YOUR ASSIGNMENT:
What you return must match the records word for word.

(Data records)
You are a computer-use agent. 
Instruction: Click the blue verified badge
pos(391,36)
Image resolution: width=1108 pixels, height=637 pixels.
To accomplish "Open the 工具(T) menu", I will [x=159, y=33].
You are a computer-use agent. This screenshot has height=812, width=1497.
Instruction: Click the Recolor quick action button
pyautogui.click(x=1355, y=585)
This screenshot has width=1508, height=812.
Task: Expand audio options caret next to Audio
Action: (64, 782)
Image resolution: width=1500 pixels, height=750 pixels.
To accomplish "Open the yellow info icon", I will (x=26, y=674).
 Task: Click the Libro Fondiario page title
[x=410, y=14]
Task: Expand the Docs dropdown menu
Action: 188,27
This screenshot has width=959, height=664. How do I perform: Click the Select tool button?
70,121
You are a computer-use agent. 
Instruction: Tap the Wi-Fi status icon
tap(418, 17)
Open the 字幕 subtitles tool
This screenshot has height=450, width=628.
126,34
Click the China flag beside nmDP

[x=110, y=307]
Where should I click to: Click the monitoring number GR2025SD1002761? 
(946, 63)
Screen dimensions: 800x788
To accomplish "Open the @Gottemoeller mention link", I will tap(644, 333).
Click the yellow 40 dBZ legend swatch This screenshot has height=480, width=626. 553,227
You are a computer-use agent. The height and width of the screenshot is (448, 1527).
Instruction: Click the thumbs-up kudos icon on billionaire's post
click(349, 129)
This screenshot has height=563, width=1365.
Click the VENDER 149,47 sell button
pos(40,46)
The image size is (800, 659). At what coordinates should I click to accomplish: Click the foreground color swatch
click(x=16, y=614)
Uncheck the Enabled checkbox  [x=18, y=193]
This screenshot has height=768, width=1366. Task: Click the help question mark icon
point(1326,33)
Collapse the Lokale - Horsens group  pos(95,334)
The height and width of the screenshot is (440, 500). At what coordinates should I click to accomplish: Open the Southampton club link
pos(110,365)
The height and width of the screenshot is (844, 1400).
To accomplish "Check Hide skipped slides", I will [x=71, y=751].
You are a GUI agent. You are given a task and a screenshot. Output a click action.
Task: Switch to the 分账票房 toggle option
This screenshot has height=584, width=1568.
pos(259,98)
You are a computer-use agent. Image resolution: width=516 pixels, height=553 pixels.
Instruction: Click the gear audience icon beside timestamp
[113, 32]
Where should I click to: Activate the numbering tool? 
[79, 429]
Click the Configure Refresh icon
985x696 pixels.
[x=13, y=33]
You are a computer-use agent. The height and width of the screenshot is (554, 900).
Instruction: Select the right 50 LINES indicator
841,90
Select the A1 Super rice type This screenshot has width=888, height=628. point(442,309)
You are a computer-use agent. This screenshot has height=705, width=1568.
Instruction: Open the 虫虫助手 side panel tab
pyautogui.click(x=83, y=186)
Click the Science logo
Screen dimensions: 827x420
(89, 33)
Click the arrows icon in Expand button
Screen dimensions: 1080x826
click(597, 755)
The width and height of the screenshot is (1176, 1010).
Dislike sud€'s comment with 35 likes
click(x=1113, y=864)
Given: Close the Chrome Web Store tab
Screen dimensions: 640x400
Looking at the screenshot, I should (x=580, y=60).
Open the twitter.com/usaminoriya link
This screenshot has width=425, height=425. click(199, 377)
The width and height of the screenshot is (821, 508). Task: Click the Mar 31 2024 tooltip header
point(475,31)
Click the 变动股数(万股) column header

TASK RESPONSE:
You are a computer-use agent. 
Instruction: Click the blue verified badge
pos(391,36)
Image resolution: width=1108 pixels, height=637 pixels.
To accomplish "Open the 工具(T) menu", I will [x=159, y=33].
You are a computer-use agent. This screenshot has height=812, width=1497.
Instruction: Click the Recolor quick action button
pyautogui.click(x=1355, y=585)
This screenshot has width=1508, height=812.
Task: Expand audio options caret next to Audio
Action: (64, 782)
Image resolution: width=1500 pixels, height=750 pixels.
To accomplish "Open the yellow info icon", I will (x=26, y=674).
 Task: Click the Libro Fondiario page title
[x=410, y=14]
Task: Expand the Docs dropdown menu
Action: 188,27
This screenshot has width=959, height=664. How do I perform: Click the Select tool button?
70,121
You are a computer-use agent. 
Instruction: Tap the Wi-Fi status icon
tap(418, 17)
Open the 字幕 subtitles tool
This screenshot has height=450, width=628.
126,34
Click the China flag beside nmDP

[x=110, y=307]
Where should I click to: Click the monitoring number GR2025SD1002761? 
(946, 63)
Screen dimensions: 800x788
To accomplish "Open the @Gottemoeller mention link", I will tap(644, 333).
Click the yellow 40 dBZ legend swatch This screenshot has height=480, width=626. 553,227
You are a computer-use agent. The height and width of the screenshot is (448, 1527).
Instruction: Click the thumbs-up kudos icon on billionaire's post
click(349, 129)
This screenshot has height=563, width=1365.
Click the VENDER 149,47 sell button
pos(40,46)
The image size is (800, 659). At what coordinates should I click to accomplish: Click the foreground color swatch
click(x=16, y=614)
Uncheck the Enabled checkbox  [x=18, y=193]
This screenshot has height=768, width=1366. Task: Click the help question mark icon
point(1326,33)
Collapse the Lokale - Horsens group  pos(95,334)
The height and width of the screenshot is (440, 500). At what coordinates should I click to accomplish: Open the Southampton club link
pos(110,365)
The height and width of the screenshot is (844, 1400).
To accomplish "Check Hide skipped slides", I will [x=71, y=751].
You are a GUI agent. You are given a task and a screenshot. Output a click action.
Task: Switch to the 分账票房 toggle option
This screenshot has height=584, width=1568.
pos(259,98)
You are a computer-use agent. Image resolution: width=516 pixels, height=553 pixels.
Instruction: Click the gear audience icon beside timestamp
[113, 32]
Where should I click to: Activate the numbering tool? 
[79, 429]
Click the Configure Refresh icon
985x696 pixels.
[x=13, y=33]
You are a computer-use agent. The height and width of the screenshot is (554, 900).
Instruction: Select the right 50 LINES indicator
841,90
Select the A1 Super rice type This screenshot has width=888, height=628. point(442,309)
You are a computer-use agent. This screenshot has height=705, width=1568.
Instruction: Open the 虫虫助手 side panel tab
pyautogui.click(x=83, y=186)
Click the Science logo
Screen dimensions: 827x420
(89, 33)
Click the arrows icon in Expand button
Screen dimensions: 1080x826
click(597, 755)
The width and height of the screenshot is (1176, 1010).
Dislike sud€'s comment with 35 likes
click(x=1113, y=864)
Given: Close the Chrome Web Store tab
Screen dimensions: 640x400
Looking at the screenshot, I should (x=580, y=60).
Open the twitter.com/usaminoriya link
This screenshot has width=425, height=425. click(199, 377)
The width and height of the screenshot is (821, 508). Task: Click the Mar 31 2024 tooltip header
point(475,31)
Click the 变动股数(万股) column header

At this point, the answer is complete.